Maxine Waters, Chairwoman of the House Financial Services Committee is the first African-American, and the first woman, to wield the gavel of the chair. Waters is known for being a strong proponent for her constituents in a majority-minority Los Angeles district of below-average incomes. In her new House role, she will oversee Wall Street titans.
Even as she gets ready to take on Wall Street giants, in an interview with John Harwood of CNBC, Waters stated that she is “open to hearing from bankers.” While the Republican right disagrees with Waters on several grounds ideologically, they “credit her as a trustworthy colleague with a practical streak that can, at times, produce bipartisan cooperation,” CNBC stated.
Speaking of labels, she said, “I think you have to look at where it comes from.

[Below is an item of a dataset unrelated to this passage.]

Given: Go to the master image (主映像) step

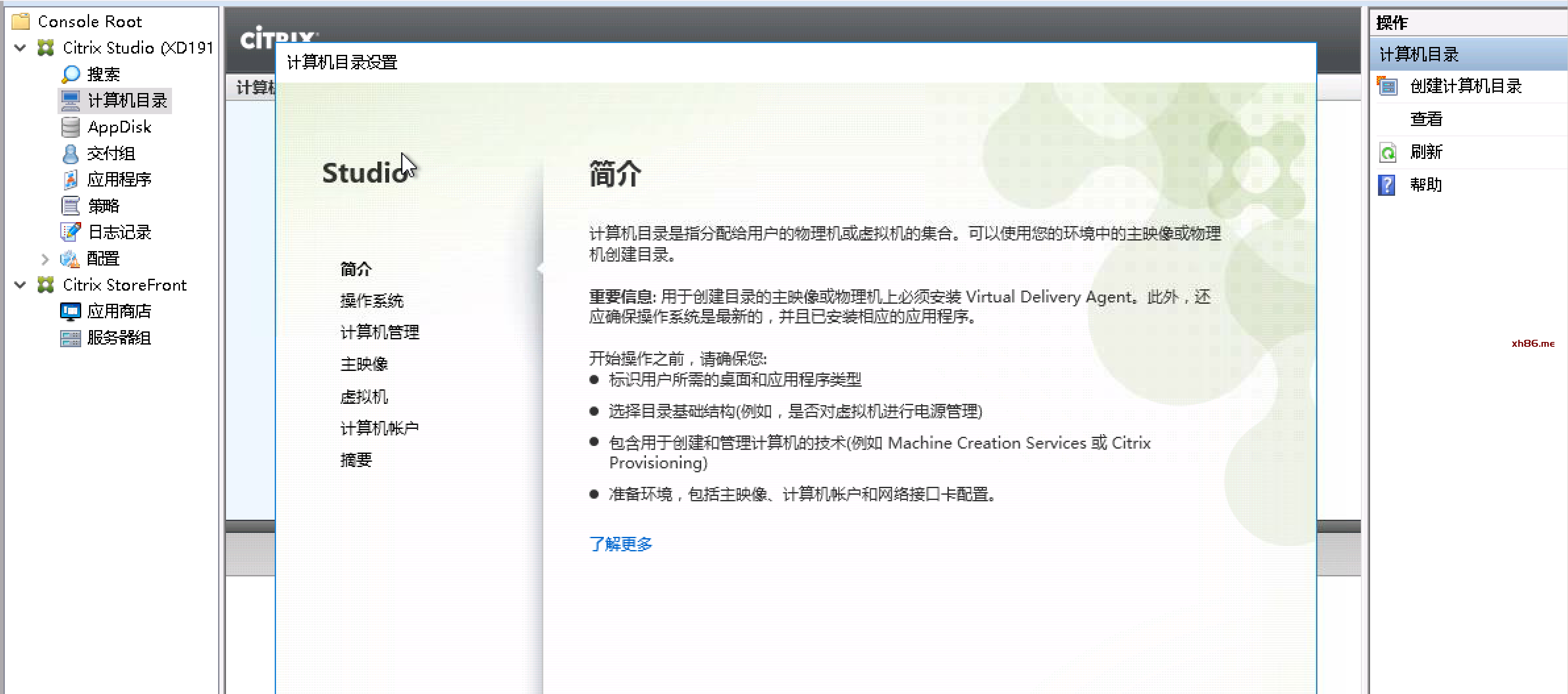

If it comes from people who are diametrically opposed to me and my philosophy, and what I care about and what I've worked on, then it is not credible, and so I pay no attention to that.” Addressing rumors about the Chairwoman’s efforts to put big banks out of business, she said, “No, it's not about putting anybody out of business. It's about asking the questions about your ability to understand your own bank.” Waters pointed out that the banking community assumes a significant place in the economy. Waters also spoke to Harwood about her perspective on HUD, the current corporate philosophy of financial institutions as well as her legislative agenda.
As reported in DS News earlier, in her first policy speech as Committee Chairwoman of the House Financial Services Committee, Waters addressed the need to bring in a renewed focus on housing affordability issues.
“I will soon be reintroducing my bill, the Ending Homelessness Act, which would help to ensure that every American has a safe, decent, and affordable place to call home. The bill provides $13.27 billion in new funding over five years to federal programs and initiatives to prevent homelessness,” Waters said. Holding Committee hearings on homelessness and important housing issues will also be a part of the plan to elevate housing issues into a national discussion, and present proactive solutions and remedies, she indicated.
She also advocated core principles as part of the legislative efforts to address the future of housing finance reform such as, maintaining access to the 30-year fixed rate mortgage; providing stability and liquidity to withstand future financial crisis; ensuring sufficient private capital to protect taxpayers, and a smooth transition to a new finance system. Waters has made it clear that her ongoing priority is ensuring a strong Consumer Financial Protection Bureau and, strong financial regulation that protects consumers, investors, and the economy.